Your answer should be the lines below from the one with "Where should I click to: Select the pink" to the one with "Click the words", both included, given again exactly and with nothing added.

◆ ◆ ◆ ◆ ◆ ◆ ◆

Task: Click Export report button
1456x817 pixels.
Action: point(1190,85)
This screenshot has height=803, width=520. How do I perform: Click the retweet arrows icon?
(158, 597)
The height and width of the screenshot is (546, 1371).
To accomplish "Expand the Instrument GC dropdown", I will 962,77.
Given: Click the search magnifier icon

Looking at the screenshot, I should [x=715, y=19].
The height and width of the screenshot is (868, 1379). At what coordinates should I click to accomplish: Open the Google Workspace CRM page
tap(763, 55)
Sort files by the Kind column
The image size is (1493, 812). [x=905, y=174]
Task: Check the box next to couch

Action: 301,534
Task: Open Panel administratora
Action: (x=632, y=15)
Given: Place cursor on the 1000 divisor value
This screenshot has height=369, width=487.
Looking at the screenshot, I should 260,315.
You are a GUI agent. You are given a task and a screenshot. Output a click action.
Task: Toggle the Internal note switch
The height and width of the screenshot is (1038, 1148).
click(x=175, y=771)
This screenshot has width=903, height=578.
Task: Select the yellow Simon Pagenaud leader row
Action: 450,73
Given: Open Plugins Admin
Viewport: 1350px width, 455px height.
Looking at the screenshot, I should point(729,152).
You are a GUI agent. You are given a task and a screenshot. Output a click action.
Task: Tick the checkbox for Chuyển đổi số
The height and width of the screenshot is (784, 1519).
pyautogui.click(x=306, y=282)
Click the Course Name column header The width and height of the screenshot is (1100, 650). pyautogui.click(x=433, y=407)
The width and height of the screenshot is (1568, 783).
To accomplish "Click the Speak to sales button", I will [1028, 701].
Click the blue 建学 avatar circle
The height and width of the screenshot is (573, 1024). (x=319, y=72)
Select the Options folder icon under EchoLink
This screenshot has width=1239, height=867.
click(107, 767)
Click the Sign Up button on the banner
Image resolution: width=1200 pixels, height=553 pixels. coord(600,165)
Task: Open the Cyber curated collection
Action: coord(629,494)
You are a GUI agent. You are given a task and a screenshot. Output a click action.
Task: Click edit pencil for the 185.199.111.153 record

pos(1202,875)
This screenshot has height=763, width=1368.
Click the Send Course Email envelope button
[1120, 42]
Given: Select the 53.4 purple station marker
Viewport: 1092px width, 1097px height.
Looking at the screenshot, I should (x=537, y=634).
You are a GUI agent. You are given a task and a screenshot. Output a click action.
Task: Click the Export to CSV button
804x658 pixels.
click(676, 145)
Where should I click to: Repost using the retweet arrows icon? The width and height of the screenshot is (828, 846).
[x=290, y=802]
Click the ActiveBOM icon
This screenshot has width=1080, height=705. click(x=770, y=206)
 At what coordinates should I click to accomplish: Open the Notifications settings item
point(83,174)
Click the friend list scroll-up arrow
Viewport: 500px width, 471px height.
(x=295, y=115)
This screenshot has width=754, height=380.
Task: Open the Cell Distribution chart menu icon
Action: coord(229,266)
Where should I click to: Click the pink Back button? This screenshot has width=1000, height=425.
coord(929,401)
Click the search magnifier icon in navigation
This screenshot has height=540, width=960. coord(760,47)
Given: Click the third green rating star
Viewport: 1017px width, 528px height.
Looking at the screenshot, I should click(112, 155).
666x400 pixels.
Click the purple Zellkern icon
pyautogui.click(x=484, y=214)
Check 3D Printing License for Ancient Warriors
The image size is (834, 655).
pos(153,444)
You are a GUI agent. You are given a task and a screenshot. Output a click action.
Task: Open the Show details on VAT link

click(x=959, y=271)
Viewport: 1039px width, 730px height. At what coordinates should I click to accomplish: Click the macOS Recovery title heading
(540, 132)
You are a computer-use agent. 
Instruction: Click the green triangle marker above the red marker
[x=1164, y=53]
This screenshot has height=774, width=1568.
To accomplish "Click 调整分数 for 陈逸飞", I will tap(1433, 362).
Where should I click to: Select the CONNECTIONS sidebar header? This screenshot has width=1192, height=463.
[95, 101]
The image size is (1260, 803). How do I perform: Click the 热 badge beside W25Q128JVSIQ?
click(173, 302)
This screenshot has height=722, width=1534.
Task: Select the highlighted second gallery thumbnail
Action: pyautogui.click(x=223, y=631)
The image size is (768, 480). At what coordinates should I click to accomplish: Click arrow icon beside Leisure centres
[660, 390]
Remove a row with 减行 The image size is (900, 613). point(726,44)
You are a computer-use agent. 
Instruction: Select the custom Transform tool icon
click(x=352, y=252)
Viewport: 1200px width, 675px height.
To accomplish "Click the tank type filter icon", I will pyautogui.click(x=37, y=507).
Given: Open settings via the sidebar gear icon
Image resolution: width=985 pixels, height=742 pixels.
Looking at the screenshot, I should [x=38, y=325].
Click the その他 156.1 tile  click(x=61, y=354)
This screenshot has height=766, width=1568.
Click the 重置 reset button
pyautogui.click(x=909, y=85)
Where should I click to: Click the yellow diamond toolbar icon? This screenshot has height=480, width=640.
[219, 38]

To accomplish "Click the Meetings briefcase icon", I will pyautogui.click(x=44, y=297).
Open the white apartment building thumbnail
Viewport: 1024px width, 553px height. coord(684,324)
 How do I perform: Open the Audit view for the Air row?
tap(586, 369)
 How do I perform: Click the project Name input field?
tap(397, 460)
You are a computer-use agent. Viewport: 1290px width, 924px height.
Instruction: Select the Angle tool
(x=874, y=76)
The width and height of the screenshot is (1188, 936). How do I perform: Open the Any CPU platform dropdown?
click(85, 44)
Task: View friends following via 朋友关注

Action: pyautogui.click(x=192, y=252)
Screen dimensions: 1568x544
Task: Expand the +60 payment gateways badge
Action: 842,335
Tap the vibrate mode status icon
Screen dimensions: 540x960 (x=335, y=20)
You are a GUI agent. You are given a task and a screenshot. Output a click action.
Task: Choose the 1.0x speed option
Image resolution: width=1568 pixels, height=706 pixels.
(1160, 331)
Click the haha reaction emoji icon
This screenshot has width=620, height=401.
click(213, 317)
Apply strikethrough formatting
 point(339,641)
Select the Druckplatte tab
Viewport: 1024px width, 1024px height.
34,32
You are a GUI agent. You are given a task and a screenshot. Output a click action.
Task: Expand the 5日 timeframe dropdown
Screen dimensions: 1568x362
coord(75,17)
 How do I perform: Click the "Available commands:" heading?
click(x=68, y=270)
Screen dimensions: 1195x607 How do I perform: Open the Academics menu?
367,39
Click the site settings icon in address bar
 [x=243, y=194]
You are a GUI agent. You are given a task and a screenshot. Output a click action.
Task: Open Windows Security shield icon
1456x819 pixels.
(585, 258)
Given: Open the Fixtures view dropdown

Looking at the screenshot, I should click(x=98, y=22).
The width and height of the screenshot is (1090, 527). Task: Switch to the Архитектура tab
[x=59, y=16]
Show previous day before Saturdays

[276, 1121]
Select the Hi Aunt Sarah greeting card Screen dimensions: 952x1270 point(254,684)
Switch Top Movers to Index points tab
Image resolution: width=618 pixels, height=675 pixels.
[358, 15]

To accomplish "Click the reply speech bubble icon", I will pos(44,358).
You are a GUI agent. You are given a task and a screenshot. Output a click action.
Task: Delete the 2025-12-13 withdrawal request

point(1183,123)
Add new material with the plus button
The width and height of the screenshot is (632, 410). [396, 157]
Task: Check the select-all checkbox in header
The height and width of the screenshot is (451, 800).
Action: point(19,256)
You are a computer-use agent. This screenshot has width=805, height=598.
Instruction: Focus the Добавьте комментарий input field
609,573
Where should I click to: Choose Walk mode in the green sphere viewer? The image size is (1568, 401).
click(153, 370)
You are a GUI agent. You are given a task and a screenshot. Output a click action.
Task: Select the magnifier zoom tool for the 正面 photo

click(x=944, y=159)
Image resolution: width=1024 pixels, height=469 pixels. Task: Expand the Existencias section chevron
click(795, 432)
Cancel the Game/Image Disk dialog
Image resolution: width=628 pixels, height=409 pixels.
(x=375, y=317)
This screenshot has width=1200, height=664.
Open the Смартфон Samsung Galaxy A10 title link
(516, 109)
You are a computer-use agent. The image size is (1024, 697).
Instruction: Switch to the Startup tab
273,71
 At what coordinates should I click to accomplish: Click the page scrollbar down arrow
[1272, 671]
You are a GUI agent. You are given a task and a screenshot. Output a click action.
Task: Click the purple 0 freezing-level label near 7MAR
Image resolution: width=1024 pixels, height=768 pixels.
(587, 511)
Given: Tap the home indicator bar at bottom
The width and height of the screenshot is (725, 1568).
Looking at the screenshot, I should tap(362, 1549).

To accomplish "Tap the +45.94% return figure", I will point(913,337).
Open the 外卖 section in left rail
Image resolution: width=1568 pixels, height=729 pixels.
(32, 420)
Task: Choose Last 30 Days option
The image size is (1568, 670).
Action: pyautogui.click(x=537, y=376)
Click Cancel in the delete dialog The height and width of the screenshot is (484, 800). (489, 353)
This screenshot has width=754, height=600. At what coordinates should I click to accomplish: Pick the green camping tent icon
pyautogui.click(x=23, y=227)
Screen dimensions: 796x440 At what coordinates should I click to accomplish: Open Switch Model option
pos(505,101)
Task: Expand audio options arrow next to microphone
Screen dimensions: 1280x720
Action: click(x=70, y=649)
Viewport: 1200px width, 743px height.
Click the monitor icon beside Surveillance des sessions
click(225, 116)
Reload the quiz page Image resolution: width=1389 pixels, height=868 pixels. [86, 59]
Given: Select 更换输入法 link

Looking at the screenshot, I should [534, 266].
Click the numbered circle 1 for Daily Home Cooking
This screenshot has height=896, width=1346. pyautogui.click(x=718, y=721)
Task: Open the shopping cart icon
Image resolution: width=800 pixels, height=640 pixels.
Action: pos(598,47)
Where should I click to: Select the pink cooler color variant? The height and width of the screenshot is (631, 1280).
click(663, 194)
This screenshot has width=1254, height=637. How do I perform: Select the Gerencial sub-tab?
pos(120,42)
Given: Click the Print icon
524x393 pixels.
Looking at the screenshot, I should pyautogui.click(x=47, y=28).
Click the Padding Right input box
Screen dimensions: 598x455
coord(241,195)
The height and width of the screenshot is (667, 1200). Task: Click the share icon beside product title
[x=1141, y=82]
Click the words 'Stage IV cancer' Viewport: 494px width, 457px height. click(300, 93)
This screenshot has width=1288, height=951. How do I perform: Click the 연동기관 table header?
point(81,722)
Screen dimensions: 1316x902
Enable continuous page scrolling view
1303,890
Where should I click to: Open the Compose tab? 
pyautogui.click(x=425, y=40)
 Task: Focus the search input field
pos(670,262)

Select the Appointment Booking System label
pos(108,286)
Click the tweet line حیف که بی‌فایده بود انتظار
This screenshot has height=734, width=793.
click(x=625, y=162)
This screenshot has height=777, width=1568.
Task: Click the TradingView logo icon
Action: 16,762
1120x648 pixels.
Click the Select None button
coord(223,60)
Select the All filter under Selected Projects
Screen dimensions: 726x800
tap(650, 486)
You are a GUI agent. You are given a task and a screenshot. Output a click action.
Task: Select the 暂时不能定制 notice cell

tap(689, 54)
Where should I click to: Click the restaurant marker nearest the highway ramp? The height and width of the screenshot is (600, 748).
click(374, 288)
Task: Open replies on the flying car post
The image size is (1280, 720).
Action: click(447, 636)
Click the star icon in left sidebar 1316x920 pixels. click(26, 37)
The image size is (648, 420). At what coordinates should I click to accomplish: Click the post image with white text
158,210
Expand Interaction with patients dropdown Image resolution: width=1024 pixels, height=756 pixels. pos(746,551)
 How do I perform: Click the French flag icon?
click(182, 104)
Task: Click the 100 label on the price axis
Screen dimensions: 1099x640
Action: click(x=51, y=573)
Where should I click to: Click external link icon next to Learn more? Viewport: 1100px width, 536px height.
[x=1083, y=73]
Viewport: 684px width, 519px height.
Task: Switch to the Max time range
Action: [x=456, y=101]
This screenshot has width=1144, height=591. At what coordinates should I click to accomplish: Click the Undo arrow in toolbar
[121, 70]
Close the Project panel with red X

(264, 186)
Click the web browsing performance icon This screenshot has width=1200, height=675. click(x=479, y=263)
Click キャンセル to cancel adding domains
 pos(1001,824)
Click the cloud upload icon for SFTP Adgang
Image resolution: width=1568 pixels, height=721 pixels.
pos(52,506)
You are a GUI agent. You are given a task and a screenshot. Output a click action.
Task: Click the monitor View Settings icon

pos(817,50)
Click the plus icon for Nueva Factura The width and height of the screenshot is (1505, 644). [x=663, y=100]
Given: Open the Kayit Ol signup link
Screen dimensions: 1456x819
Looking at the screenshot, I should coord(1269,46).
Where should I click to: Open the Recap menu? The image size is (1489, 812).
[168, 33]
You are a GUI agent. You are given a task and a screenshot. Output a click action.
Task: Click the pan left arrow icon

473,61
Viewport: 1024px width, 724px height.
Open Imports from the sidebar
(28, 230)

◆ ◆ ◆ ◆ ◆ ◆ ◆

▶ **Response**:
Where should I click to: Select the pink cooler color variant? The height and width of the screenshot is (631, 1280).
click(663, 194)
This screenshot has width=1254, height=637. How do I perform: Select the Gerencial sub-tab?
pos(120,42)
Given: Click the Print icon
524x393 pixels.
Looking at the screenshot, I should pyautogui.click(x=47, y=28).
Click the Padding Right input box
Screen dimensions: 598x455
coord(241,195)
The height and width of the screenshot is (667, 1200). Task: Click the share icon beside product title
[x=1141, y=82]
Click the words 'Stage IV cancer' Viewport: 494px width, 457px height. click(300, 93)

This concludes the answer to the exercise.